B.     Cara-cara dalam Mengambil Keputusan
     Pengambilan keputusan bersama dapat dilakukan dengan beberapa cara, yaitu antara lain :
1.      Musyawarah untuk Mufakat
                        Suatu keputusan bersama dapat dihasilkan melalui musyawarah. Musyawarah berasal dari kata ‘syawara’ yaitu berasal dari Bahasa Arab yang berarti berunding, urun rembuk atau mengatakan dan mengajukan sesuatu.[4]
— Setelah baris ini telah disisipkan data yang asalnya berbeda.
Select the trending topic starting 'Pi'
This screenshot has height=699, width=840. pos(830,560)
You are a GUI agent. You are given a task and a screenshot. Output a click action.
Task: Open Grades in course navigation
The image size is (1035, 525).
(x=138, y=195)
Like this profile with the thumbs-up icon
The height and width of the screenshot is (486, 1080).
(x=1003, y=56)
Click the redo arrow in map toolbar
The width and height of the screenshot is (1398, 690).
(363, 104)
Jadi yang dimaksud musyawarah adalah pembahasan bersama dengan maksud mencapai keputusan atas penyelesaian masalah. Dalam sebuah musyawarah semua anggotanya berhak menyampaikan pendapat. Setiap anggota pasti memiliki pendapat yang berbeda. Pendapat-pendapat tersebut kemudian ditampung dan dibicarakan bersama. Masing-masing pendapat akan dipertimbangkan kelemahan dan kelebihannya. Perbedaan pendapat dalam musyawarah tidak boleh membuat perpecahan di antara para anggotanya.
                        Apabila semua anggota musyawarah telah menerima sebuah pendapat atau telah menyetujui sebuah pendapat, maka dinyatakan telah mencapai kata mufakat. Mufakat adalah persetujuan bulat. Keputusan yang diambil secara musyawarah mufakat dapat memuaskan semua pihak. Selain itu tidak akan menimbulkan persoalan, karena semua anggota telah menyetujui secara bulat.
                        Dalam melaksanakan musyawarah terdapat beberapa prinsip didalamnya, yaitu antara lain :
a.       Musyawarah dilandasi akal sehat dan pikiran jernih yang sesuai dengan hati yang luhur.
b.      Musyawarah dilandasi semangat kekeluargaan dan gotong royong
c.       Mengutamakan kepentingan negara dan masyarakat.
d.      Menghargai pendapat orang lain dan tidak memaksakan kehendak dalam bermusyawarah.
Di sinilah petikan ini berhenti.